EXCERPTED TEXT -
OPEC's member countries late Thursday proposed to slash their production by 1.5 million barrels of oil per day through the end of 2020, citing forecasts that global oil demand growth for the year will plunge by over 50% in part due to the spread of COVID-19 disease caused by the coronavirus.

Earlier in the day, OPEC had proposed that the production cuts only last through the middle of the year.

The plummeting demand has sent the U.S. oil benchmark price down to approximately $46 a barrel, a one-quarter drop since the start of the year. The global Brent oil price benchmark price is at approximately $50 a barrel, a 22% drop since 2020 began. At a Thursday press conference with U.S. Energy Secretary Dan Brouillette, International Energy Agency executive director Fatih Birol indicated that oil demand forecasts could contract further.

"The coronavirus is affecting oil markets disproportionately, much more seriously than the global economy," said Birol, who added that his organization will release a new forecast next week. "We have revised our global oil demand expectations significantly."

Travel restrictions and a reduction in global transportation due to COVID-19 are helping fuel the decline in oil demand. Birol said that for example, the aviation sector accounts for just 1% of global gross domestic product, yet accounts for 8% of global oil demand.

Experts also say there's growing concern about global supply chains for energy industry materials and equipment.

Brouillette maintained a positive outlook, saying that to this point, COVID-19 is having "some marginal impacts within the domestic U.S."

"We believe that our energy markets are well-prepared," Brouillette said at Thursday's press conference. "The fundamentals of the international energy landscape are strong, which make our energy markets strong."

But the latest price slump comes at an inopportune time for the industry. It's already a chilly environment for making oil and gas deals, as capital and debt markets remain wary of new drilling investments amid continued oil price volatility. Meanwhile, drilling bankruptcies are starting to tick up again.

Some drillers have recently looked to raise additional funds by swapping high-yield unsecured bonds with fast-approaching maturities for debt that won't mature for several years. But they're swallowing more painful terms to kick their long-term debt further down the road as high-yield bondholders are demanding greater returns and more protection against potential bankruptcy losses.

(Stored data entries)
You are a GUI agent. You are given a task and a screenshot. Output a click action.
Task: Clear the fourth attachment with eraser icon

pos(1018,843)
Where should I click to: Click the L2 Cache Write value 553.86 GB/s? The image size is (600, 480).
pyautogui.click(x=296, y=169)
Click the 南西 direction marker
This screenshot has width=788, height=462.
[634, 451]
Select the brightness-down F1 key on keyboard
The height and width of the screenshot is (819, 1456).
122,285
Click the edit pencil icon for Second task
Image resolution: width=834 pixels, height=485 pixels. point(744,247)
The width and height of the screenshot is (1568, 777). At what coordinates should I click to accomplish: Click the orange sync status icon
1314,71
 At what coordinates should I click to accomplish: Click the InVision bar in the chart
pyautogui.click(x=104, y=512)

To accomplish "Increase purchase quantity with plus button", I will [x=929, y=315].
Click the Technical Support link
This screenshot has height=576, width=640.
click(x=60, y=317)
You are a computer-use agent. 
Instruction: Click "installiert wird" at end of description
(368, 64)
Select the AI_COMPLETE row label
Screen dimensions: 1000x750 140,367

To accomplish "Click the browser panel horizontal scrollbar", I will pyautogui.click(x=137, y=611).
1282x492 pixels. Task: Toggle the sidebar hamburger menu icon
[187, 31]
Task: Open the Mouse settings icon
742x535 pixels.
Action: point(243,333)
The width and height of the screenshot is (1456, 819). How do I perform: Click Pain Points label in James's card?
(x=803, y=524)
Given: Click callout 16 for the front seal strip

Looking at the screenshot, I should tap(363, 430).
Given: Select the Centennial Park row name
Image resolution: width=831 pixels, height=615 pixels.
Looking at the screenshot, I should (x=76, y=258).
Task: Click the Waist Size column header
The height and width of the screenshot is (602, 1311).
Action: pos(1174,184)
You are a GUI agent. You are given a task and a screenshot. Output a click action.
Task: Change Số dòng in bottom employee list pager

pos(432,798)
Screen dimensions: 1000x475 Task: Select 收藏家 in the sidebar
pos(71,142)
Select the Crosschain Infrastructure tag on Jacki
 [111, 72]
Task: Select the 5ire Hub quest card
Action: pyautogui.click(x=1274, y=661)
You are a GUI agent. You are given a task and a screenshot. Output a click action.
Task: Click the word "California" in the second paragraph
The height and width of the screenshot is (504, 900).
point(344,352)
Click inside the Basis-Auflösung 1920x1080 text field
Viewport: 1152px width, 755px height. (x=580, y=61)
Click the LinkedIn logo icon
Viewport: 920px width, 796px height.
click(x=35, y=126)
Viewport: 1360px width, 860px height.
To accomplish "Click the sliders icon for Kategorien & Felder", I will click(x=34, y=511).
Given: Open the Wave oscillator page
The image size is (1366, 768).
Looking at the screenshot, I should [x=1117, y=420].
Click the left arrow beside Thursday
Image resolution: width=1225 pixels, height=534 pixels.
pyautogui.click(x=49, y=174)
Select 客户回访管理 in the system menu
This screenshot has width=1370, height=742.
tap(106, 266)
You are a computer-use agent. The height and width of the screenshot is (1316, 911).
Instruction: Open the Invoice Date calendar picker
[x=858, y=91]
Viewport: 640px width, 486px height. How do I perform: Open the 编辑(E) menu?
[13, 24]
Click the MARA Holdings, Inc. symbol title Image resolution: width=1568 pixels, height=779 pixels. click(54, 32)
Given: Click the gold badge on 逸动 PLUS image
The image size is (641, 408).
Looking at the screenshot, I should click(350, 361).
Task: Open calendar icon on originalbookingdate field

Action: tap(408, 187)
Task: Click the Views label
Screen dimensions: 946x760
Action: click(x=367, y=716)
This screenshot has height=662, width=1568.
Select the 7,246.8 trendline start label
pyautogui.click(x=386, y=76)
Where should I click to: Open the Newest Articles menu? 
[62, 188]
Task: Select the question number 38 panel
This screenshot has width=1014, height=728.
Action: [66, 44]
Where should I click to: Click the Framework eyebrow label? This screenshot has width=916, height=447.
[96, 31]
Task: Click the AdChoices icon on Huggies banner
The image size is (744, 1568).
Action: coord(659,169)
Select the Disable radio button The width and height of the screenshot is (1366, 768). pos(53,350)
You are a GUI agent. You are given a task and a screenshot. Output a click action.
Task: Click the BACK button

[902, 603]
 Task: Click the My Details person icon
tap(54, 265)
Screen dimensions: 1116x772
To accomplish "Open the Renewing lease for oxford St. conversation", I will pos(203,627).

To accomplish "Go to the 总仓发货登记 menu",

THINGS TO DO -
- A) In the article on oil demand, how much did OPEC's member countries propose to cut production, and until when?
- B) Write out everything from "Travel restrictions and" down to "materials and equipment." in the article on oil demand, switching "aviation sector" to "airline industry".
This data has no connection to the article on oil demand.

RESPONSES TO THE EXERCISE -
- A) By 1.5 million barrels of oil per day through the end of 2020.

- B)
Travel restrictions and a reduction in global transportation due to COVID-19 are helping fuel the decline in oil demand. Birol said that for example, the airline industry accounts for just 1% of global gross domestic product, yet accounts for 8% of global oil demand.

Experts also say there's growing concern about global supply chains for energy industry materials and equipment.